Kira-kira 7 menit kemudian mereka berdua sudah sampai di gerbang stasiun Metro Smolenskaya. Ada logo berwarna merah berupa huruf 'M' di depannya. Bangunan stasiun itu gagah dan berwibawa. Bangunan berwarna coklat muda khas Rusia yang bentuknya di ukir dengan sangat indah.
Vina dan Cherry kini membeli karcis, lalu mereka manaiki eskalator menuju stasiun bawah tanah. Vina sangat takjub di buatnya, stasiun itu seperti istana di bawah tanah. Hampir tiga perempat dinding dan lantai stasiun dibalut marmer. Mereka harus menunggu Metro yang akan mereka naiki. Setelah lama menunggu, akhirnya mereka berdua menaiki metro yang baru datang. Metro itu sesak penumpang, banyak penumpang yang turun, dan banyak pula yang naik.
Metro adalah transportasi paling dicintai penduduk Moskwa. Selain tepat waktu, tidak macet, dan harga tiketnya juga murah. Akhirnya metro yang di tumpangi Vina dan Cherry itu melaju dengan kecepatan tinggi. Sampai di stasiun Arbatkaya, mereka akhirnya turun. Vina kembali kagum saat melihat stasiun stasiun di Moskwa ini. Matanya terpesona melihat mahligai mahligai yang melengkung. Lantai yang bersih, jernih, dari marmer alam berwarna coklat tua. Lampu lampu kristal yang memancarkan cahaya yang meneduhkan. Itu semua memanjakan mata Vina. Mereka berdua harus menaiki metro lagi, karena masih cukup jauh dan mengambil jurusan ke stasiun Biblioteka Imeni Lenina. Mereka pun menaiki metro lagi ke stasiun tersebut.
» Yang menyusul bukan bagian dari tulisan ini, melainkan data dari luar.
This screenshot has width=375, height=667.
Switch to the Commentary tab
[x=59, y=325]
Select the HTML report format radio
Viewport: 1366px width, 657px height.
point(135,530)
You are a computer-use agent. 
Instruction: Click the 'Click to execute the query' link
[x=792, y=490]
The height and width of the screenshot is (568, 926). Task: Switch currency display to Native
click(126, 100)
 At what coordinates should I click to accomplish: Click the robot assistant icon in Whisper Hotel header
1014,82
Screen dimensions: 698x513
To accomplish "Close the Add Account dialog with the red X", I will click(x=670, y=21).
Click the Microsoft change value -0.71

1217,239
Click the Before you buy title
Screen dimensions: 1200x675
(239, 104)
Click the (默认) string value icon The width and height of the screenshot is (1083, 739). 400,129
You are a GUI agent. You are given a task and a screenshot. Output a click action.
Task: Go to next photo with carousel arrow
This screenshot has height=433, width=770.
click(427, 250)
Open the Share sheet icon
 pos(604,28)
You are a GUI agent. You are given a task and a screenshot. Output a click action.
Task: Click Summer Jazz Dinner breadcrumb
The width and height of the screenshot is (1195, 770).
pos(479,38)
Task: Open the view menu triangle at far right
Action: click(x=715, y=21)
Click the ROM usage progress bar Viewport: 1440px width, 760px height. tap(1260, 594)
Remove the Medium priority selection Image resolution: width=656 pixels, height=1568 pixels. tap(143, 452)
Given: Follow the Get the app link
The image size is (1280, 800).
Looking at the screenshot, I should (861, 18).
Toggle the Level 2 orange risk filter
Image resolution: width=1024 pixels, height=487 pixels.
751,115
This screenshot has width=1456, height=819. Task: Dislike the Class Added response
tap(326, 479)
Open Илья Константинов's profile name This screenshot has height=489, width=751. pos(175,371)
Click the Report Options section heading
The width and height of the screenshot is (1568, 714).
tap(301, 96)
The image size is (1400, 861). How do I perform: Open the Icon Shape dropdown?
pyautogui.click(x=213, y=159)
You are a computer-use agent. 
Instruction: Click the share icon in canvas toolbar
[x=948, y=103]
Setelah sampai dan metro berhenti di depan Universitet, semua orang di dalam Metro, termasuk Vina dan Cherry berbondong-bondong menyerbu pintu keluar untuk pergi dari tempat sesak tersebut.
Kedua gadis itupun masuk ke dalam Universitas. Mereka berdua harus berjalan selama 20 menit jika ingin sampai di ruangan Lilian. Setelah lama berjalan, akhirnya mereka berdua menemukan ruangan Lilian dan mengetuk pintunya.
"Masuk." suara lembut itu terdengar dari dalam, dan kedua gadis yang berada di luar itupun masuk ke dalam.
"Vina! Cherry!" Pekik Lilian saat melihat dua orang yang baru masuk itu. Ia langsung berdiri dan lalu memeluk Vina dan Cherry bergantian.
"Oh Lily, lihat dirimu, kau sangat cantik hari ini." puji Vina sambil tersenyum tulus.
"Iya betul, aku saja sampai iri hati melihatmu yang bagai bidadari." tambah Cherry sambil meledek Lilian.
"Trima kasih, kalian berdua juga seperti model yang sangat cantik." jawab Lilian. "Silahkan duduk, aku akan menyuruh Dona untuk membuatkan kalian minum." lanjut Lilian.
Vina dan Cherry pun duduk di sofa maroon yang sangat empuk dan nyaman. Mereka berdua sudah melepaskan perlengkapan musim dingin mereka, dan menaruhnya di tempat yang sudah disediakan. Tak lama Lilian kembali dengan seorang wanita di belakangnya, yang membawa nampan dengan tiga buah cangkir berisi teh melati. Lilian lalu duduk di sofa di seberang Vina dan Cherry, sedangkan Dona langsung menaruh teh tersebut di atas meja dan langsung pergi dari ruangan itu. Dona adalah asisten Lili.
"Jadi, ada hal penting yang harus aku sampaikan padamu Vina." Lilian memulai pembicaraan. Ia membuka sebuah map yang berisi kertas-kertas, yaitu dokumen-dokumen penting yang berhubungan dengan Vina.
"Apa? Apakah itu berhubungan dengan penelitianku di Alaska?" Tanya Vina pada Lili. Sedangkan Cherry hanya diam dan menyimak, tujuan Cherry kesini hanyalah mengantar Vina.
"Sangat, sangat berhubungan. Bahkan penelitianmu harus dipercepat, kau harus berangkat ke Alaska besok lusa." jelas Lili, namun matanya tetap menatap kertas-kertas putih ditangannya.
"Apa? Lusa? Bukankah seharusnya aku berangkat 11 hari lagi?" Tanya Vina sedikit kaget dengan ucapan Lili.
"Jika kau berangkat 11 hari lagi, maka kau akan ketinggalan, dan pastinya Arkeolog-arkeolog dari Belgia dan London sudah menyelesaikan tugas mereka. Bahkan mereka berangkat hari ini, dan kau berangkat besok lusa, itu artinya kau ketinggalan dua hari dan mereka masih harus menunggumu." jelas Lili, masih dalam keadaan menatap berkas berkas-berkasnya.
"Mengapa mendadak sekali? Dan mengapa sangat terburu-buru? Apa yang terjadi?" Tanya Vina dengan wajah tak percaya, karena seharusnya ia masih bisa berjalan-jalan dan menikmati waktunya di Moskwa, tapi ia malah harus berangkat ke Alaska besok lusa.
"Karena berita ini, semua Arkeolog berangkat hari ini, dan kau adalah Arkeolog yang sangat tidak update soal berita Vina, sampai-sampai kau belum tahu hal ini." ucap Lili sambil memberikan dua buah kertas putih kepada Vina. Vina membaca tulisan di kertas-kertas itu dengan seksama.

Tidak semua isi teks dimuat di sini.